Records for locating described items

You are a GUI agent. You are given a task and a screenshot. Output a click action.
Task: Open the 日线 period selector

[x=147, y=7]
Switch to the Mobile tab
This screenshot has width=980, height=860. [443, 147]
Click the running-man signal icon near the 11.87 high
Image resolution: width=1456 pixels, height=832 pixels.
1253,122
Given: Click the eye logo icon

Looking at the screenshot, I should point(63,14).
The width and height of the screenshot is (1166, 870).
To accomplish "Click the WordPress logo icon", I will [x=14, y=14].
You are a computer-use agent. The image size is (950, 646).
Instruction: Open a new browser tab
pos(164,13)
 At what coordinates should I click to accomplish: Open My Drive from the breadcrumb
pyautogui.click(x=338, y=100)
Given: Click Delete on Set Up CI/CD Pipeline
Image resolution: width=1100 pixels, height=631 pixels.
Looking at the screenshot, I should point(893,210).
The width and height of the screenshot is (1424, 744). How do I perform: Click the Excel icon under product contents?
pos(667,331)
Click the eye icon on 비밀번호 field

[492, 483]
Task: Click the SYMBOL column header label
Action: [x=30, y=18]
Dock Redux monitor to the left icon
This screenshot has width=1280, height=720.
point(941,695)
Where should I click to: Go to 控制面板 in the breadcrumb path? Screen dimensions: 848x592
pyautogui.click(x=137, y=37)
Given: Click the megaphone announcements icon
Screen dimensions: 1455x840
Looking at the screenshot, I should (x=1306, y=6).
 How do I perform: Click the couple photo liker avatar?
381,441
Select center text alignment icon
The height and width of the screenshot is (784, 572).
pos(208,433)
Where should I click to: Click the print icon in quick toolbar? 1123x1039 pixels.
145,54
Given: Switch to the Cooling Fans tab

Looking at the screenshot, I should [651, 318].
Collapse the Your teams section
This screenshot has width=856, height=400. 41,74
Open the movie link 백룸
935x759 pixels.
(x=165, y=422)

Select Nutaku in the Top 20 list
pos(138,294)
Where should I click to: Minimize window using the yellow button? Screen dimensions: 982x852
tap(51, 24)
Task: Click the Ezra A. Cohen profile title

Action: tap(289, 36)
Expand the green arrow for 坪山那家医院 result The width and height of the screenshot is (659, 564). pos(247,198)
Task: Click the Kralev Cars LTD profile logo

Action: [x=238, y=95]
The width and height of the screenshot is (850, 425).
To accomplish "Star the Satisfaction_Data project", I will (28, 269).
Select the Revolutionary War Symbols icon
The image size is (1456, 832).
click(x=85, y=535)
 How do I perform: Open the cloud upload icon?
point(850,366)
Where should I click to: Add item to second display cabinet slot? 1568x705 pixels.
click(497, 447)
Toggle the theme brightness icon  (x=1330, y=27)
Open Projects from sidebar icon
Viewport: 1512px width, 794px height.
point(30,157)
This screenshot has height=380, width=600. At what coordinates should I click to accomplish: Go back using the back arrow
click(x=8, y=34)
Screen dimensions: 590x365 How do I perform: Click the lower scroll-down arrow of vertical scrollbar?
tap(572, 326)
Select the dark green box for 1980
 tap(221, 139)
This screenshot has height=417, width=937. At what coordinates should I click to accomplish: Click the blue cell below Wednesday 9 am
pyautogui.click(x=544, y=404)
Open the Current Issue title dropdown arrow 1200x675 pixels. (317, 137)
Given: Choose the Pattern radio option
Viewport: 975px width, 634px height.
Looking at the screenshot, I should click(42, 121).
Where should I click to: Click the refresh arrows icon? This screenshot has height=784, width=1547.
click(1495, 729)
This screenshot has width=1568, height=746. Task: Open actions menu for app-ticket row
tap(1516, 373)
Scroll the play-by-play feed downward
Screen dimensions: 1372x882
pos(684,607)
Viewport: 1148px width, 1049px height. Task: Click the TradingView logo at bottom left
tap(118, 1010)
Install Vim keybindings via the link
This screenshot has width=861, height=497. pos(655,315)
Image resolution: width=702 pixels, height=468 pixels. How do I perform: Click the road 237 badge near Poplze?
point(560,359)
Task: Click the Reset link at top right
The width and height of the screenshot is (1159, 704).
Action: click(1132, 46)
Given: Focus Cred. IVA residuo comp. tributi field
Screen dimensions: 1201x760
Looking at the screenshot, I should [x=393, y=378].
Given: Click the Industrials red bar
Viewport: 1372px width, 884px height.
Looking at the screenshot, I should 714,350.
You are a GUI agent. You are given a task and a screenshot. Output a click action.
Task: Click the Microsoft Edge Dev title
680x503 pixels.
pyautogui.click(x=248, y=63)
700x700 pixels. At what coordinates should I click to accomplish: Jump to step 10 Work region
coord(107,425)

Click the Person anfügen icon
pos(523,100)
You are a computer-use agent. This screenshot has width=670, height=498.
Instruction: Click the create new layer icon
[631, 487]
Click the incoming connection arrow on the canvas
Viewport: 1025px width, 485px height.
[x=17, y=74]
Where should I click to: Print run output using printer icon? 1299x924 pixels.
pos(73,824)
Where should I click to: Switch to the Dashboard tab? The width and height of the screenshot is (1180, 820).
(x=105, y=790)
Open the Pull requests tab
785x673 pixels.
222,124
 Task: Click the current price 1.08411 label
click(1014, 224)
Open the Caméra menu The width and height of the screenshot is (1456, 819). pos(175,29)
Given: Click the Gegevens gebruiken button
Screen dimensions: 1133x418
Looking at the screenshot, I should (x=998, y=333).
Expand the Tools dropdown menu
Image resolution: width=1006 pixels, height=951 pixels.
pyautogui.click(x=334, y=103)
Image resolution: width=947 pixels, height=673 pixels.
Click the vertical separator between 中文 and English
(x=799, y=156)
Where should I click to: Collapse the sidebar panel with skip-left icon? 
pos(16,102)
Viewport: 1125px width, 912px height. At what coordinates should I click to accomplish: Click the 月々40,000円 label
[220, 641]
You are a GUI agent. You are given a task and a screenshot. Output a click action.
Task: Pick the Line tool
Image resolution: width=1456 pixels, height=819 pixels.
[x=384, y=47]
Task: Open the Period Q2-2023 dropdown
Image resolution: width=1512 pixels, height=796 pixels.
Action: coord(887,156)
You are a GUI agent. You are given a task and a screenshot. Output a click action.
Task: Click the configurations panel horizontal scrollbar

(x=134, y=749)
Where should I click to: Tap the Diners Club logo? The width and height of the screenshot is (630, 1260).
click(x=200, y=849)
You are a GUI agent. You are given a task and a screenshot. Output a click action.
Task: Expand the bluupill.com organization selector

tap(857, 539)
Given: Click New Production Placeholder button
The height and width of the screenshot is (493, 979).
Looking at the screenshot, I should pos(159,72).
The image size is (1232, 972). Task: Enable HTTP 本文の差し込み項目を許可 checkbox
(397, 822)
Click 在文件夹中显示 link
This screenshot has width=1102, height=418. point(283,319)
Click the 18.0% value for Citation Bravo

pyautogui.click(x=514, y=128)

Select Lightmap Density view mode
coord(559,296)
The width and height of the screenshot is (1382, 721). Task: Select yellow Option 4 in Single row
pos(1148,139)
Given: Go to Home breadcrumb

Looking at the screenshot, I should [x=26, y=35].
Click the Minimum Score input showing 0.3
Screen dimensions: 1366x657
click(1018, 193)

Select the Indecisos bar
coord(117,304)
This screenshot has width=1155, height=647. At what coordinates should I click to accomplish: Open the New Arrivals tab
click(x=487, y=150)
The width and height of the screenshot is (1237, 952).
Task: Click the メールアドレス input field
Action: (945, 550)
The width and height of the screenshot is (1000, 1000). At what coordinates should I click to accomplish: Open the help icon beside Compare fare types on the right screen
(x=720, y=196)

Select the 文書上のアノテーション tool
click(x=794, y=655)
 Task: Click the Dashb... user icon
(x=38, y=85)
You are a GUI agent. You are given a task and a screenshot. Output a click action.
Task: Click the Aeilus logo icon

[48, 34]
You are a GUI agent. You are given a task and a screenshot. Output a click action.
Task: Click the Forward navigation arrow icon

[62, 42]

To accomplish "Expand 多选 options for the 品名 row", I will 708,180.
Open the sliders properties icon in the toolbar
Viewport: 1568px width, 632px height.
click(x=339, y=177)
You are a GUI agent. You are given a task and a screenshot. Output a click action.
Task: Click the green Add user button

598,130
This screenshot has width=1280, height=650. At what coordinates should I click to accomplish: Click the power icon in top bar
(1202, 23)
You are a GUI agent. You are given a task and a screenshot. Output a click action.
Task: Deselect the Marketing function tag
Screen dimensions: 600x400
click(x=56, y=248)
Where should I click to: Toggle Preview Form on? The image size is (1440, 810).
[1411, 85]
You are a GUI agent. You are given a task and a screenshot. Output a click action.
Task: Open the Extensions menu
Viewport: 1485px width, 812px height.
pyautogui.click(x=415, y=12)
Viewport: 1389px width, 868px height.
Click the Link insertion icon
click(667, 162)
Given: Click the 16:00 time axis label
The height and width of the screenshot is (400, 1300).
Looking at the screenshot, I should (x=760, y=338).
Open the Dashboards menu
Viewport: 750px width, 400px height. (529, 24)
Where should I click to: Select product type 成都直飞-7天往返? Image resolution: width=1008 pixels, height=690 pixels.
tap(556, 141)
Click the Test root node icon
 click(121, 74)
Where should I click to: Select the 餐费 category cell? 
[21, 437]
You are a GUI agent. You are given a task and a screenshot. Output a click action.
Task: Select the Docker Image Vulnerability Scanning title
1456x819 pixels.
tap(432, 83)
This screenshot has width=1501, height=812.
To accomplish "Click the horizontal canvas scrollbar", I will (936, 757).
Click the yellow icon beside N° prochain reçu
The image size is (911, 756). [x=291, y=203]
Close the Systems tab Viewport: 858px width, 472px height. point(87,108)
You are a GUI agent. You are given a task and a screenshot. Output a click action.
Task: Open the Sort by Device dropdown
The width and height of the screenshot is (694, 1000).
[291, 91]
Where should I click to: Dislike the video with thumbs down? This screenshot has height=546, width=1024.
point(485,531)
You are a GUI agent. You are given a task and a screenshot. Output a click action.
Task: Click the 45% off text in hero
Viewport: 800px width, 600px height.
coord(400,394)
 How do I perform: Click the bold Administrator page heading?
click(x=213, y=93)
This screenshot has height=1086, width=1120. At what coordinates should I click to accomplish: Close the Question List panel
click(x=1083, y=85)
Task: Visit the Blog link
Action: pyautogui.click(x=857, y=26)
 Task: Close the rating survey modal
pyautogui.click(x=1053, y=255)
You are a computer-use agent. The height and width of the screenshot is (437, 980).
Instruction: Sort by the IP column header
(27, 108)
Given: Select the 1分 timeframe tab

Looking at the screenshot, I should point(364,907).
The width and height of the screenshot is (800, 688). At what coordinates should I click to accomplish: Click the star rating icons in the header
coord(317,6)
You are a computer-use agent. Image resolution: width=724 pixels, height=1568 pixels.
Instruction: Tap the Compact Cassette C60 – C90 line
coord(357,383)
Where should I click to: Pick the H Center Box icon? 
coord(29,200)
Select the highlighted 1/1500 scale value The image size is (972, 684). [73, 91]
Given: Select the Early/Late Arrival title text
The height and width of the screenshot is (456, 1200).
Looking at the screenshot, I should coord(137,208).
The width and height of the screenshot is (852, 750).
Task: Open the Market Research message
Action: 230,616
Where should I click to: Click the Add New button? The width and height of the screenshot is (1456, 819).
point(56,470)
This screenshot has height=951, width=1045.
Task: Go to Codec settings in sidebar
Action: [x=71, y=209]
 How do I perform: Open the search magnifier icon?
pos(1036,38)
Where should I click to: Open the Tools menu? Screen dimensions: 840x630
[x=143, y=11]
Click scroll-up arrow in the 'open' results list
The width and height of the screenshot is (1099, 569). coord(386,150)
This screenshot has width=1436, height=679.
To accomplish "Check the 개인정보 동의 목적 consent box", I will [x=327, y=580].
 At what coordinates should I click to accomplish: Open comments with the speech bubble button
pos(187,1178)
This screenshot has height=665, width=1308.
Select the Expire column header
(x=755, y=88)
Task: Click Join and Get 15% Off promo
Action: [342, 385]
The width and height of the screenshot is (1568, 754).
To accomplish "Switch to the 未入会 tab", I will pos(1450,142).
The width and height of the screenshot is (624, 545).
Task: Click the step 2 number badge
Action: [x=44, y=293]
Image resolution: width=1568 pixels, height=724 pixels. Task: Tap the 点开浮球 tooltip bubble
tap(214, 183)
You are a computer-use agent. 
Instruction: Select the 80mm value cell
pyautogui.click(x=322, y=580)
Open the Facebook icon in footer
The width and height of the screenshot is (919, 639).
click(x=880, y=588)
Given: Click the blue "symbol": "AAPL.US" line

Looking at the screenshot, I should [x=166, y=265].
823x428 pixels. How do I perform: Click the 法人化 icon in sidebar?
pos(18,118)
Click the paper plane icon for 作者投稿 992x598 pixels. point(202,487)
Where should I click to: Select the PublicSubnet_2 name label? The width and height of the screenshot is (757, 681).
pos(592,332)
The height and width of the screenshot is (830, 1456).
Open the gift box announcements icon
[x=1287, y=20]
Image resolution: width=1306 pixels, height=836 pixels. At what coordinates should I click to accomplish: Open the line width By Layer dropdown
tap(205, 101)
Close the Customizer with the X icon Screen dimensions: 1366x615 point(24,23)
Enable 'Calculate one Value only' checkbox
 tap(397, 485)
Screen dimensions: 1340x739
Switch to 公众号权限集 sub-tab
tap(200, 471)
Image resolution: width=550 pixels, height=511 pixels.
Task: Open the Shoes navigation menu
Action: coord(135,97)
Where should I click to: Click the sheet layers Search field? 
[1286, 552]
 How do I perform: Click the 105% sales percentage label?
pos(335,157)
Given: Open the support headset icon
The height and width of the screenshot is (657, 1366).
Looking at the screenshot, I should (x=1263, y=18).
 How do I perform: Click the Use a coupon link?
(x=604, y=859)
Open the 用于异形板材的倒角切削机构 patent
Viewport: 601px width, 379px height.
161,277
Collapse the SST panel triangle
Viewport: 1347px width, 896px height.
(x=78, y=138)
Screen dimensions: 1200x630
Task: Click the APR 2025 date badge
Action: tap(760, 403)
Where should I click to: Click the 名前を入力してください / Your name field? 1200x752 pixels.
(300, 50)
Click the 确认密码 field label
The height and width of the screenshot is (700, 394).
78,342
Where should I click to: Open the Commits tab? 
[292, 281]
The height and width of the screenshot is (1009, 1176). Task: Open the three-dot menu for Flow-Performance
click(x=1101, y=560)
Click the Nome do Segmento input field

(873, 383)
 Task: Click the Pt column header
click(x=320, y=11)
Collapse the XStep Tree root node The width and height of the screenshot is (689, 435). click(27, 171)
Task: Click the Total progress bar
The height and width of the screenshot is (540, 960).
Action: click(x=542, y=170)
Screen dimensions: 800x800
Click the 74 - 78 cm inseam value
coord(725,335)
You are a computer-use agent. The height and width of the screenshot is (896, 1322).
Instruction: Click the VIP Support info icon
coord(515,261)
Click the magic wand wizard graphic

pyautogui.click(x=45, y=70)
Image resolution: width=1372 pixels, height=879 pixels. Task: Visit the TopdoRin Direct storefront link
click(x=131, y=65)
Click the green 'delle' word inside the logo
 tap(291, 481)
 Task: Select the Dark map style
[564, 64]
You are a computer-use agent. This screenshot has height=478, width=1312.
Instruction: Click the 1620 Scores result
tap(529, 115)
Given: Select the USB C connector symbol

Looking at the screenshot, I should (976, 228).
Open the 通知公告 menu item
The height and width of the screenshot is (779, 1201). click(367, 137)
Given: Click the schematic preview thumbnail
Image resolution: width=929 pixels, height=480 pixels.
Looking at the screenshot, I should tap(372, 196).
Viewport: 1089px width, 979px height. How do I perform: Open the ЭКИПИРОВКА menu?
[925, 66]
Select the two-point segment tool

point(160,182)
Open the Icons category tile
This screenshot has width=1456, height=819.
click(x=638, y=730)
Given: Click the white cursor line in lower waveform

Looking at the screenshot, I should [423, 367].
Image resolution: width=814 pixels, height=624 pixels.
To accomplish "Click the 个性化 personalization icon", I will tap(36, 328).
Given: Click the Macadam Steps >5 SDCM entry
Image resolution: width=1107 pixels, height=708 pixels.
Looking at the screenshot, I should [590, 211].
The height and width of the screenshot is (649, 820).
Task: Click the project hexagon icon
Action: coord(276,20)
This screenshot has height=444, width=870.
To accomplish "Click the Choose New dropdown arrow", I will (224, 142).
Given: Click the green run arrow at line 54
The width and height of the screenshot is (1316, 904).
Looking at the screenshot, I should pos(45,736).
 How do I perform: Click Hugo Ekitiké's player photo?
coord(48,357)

• BRIEF:
Repeat the lines of the records from the start through the line containing "pos(164,13)", including both ends.

• SOLVED EXERCISE:
You are a GUI agent. You are given a task and a screenshot. Output a click action.
Task: Open the 日线 period selector

[x=147, y=7]
Switch to the Mobile tab
This screenshot has width=980, height=860. [443, 147]
Click the running-man signal icon near the 11.87 high
Image resolution: width=1456 pixels, height=832 pixels.
1253,122
Given: Click the eye logo icon

Looking at the screenshot, I should point(63,14).
The width and height of the screenshot is (1166, 870).
To accomplish "Click the WordPress logo icon", I will [x=14, y=14].
You are a computer-use agent. The image size is (950, 646).
Instruction: Open a new browser tab
pos(164,13)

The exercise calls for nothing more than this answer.